En fait, les revendications des sans appartenance syndicale sont quasiment identiques à celles des professionnels de la santé affiliés à un syndicat. Toutefois, faut-il le préciser, les médecins non syndicalisés représentent une plus grande force, puisqu’ils occupent 50% des sièges dans les commissions paritaires.
En tout cas, le secrétaire général du syndicat libre, le Dr. Boubakri Mohammadine, affirme qu’il est temps pour les autorités publiques de prendre au sérieux les maux dont souffre le secteur de la santé.
Justement, le syndicat libre qui pèse lourd sur le terrain a été carrément écarté de la fameuse commission technique qui se penche sur le dossier de la couverture médicale. « Nous avons envoyé plusieurs lettres au Premier ministre, qui préside cette commission, lui demandant de nous impliquer dans ses travaux », souligne le Dr. Boubakri, qui ajoute que ses missives sont, hélas, restées sans réponse. Réussir une mise à niveau du secteur de la santé passe inéluctablement par une réforme du statut du médecin. Ce dernier serait victime de plusieurs injustices statutaires. Ainsi, pour le même nombre d’années d’études, le doctorat d’un médecin n’est financièrement pas considéré comme un doctorat national, au même titre que les autres disciplines (droit, lettres…). Sur ce dossier, précise Dr. Boubakri, le blocage se situe au niveau du ministère des Finances ainsi que celui de l’Enseignement supérieur. Par ailleurs, les professionnels de la santé exigent que la prime de garde et de responsabilité soit prise en compte dans le calcul de leur retraite. Ce qui n’est pas le cas actuellement.
Le Dr. Boubakri relève une autre injustice flagrante. En effet, les médecins, fonctionnaires du ministère de la Santé publique, bénéficient d’un concours d’avancement, chaque quatre ans, qui leur permet de passer d’un échelon à un autre. Ce n’est pas une faveur.
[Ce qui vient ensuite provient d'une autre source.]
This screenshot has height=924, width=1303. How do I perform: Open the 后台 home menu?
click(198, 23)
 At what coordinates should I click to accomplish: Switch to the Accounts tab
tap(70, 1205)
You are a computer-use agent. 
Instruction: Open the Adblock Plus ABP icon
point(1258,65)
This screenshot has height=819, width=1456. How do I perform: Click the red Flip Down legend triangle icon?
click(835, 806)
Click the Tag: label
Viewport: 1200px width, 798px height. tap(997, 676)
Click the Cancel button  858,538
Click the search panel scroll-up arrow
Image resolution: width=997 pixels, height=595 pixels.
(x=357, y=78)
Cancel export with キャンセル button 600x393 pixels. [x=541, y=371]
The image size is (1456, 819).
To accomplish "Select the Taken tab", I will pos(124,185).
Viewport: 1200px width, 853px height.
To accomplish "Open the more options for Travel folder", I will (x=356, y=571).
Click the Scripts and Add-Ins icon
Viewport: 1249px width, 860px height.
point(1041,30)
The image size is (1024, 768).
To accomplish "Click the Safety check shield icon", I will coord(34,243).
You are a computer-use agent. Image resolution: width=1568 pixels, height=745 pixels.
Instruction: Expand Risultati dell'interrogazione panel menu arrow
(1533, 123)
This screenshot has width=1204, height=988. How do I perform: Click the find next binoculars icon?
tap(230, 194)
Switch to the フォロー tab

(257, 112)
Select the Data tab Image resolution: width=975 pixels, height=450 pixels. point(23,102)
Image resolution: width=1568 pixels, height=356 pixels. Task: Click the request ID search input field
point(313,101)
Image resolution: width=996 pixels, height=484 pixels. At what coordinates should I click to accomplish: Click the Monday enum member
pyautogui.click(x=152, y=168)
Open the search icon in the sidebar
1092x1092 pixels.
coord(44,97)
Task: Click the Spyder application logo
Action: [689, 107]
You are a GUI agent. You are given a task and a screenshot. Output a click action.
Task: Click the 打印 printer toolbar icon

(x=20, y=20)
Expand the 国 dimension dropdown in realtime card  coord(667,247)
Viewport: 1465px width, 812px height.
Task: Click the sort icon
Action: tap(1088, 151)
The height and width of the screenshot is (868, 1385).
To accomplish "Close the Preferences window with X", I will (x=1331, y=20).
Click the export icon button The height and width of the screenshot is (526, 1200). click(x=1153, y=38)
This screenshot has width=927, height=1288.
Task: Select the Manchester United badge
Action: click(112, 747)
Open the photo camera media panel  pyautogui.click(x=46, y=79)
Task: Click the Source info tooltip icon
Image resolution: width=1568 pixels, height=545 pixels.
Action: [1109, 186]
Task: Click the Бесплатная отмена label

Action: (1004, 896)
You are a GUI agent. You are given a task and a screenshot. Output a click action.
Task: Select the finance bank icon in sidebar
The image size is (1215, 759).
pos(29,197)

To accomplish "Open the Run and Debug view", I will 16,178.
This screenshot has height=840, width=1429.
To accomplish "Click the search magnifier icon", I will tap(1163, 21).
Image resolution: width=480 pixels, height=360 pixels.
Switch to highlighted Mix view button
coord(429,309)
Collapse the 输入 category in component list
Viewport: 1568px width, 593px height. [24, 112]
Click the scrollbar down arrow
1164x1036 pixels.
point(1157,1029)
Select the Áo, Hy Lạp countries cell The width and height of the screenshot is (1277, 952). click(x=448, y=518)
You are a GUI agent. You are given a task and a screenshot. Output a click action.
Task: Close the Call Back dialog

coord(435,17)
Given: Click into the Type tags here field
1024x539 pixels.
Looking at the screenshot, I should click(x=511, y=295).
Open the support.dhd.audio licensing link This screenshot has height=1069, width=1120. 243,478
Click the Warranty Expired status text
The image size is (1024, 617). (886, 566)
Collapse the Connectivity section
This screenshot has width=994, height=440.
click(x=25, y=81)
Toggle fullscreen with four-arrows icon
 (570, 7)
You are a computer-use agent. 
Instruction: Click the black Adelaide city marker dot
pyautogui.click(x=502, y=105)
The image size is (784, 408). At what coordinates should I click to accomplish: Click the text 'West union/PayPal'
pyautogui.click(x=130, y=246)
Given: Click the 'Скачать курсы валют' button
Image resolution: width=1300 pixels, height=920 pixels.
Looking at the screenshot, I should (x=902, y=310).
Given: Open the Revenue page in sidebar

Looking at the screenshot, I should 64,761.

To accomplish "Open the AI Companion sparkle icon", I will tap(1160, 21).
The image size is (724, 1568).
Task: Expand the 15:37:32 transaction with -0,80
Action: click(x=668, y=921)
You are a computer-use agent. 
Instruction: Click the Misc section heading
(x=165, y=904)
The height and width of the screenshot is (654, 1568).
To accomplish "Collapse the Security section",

Il s’agit carrément d’un droit prévu par une loi de 1999 et par le statut interministériel des médecins de la fonction publique. Toutefois, leurs collègues des ministères de la Justice, de l’Intérieur et de la protection civile en sont tout bonnement privés de ce droit. La grève d’aujourd’hui et de demain sont également une occasion de rappeler les conditions de travail difficiles des médecins de ces départements ministériels.
En fait, les professionnels pensent que leur marginalisation commence très tôt. Au moment de la spécialisation, alors qu’ils sont déjà médecins, les résidents ne bénéficient que d’une simple bourse d’étudiants qui atteint à peine les 4.000 DH. « Nous estimons que cette somme est franchement insuffisante pour ne pas dire humiliante », lance le Dr. Boubakri.
Pour sa part, l’UNTM a constaté que les différentes réunions tenues avec le ministre de la Santé et le Premier ministre n’ont donné rien de concert. Ce syndicat, proche du PJD, qui coordonne « verbalement » avec le syndicat libre, s’attarde sur les dérapages incessants au sein du CHU Ibn Sina de Rabat. L’UNTM condamne également la discrimination dont souffrent les administrateurs de la santé qui ne vont bizarrement pas bénéficier des augmentations promises par le gouvernement à l’ensemble des administrateurs de la fonction publique.
A noter, enfin, que le syndicat libre a déjà observé une grève de 48 heures les 11 et 12 octobre courant. Le taux de réussite de ce débrayage a atteint les 84% à l’échelle nationale.